══ 原文摘录 ══

我需要一种方法来上传文件并将其发布到php页面...
我的php页面是:
<?php
$maxsize = 10485760;
$array_estensioni_ammesse=array('.tmp');
$uploaddir = 'uploads/';
if (is_uploaded_file($_FILES['file']['tmp_name']))
{
if($_FILES['file']['size'] <= $maxsize)
{
$estensione = strtolower(substr($_FILES['file']['name'], strrpos($_FILES['file']['name'], "."), strlen($_FILES['file']['name'])-strrpos($_FILES['file']['name'], ".")));
if(!in_array($estensione, $array_estensioni_ammesse))
{
echo "File is not valid!\n";
}
else
{
$uploadfile = $uploaddir . basename($_FILES['file']['name']);
echo "File ". $_FILES['file']['name'] ." uploaded successfully.\n";
if (move_uploaded_file($_FILES['file']['tmp_name'], $uploadfile))

═══
══ 所给资料 ══

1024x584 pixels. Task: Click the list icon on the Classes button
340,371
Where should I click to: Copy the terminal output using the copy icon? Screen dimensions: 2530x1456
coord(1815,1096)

═══

问题与任务.
**A)** 请把摘录中从“我需要一种方法来上传文件并将其发布到php页面...”到“if($_FILES['file']['size'] <= $maxsize)”的部分重写一遍，并将其中的“$maxsize”替换为“$max_size”。
**B)** 摘录里允许上传的扩展名数组只列出了哪一个扩展名？

参考答案.
**A)**
我需要一种方法来上传文件并将其发布到php页面...
我的php页面是:
<?php
$max_size = 10485760;
$array_estensioni_ammesse=array('.tmp');
$uploaddir = 'uploads/';
if (is_uploaded_file($_FILES['file']['tmp_name']))
{
if($_FILES['file']['size'] <= $max_size)

**B)** .tmp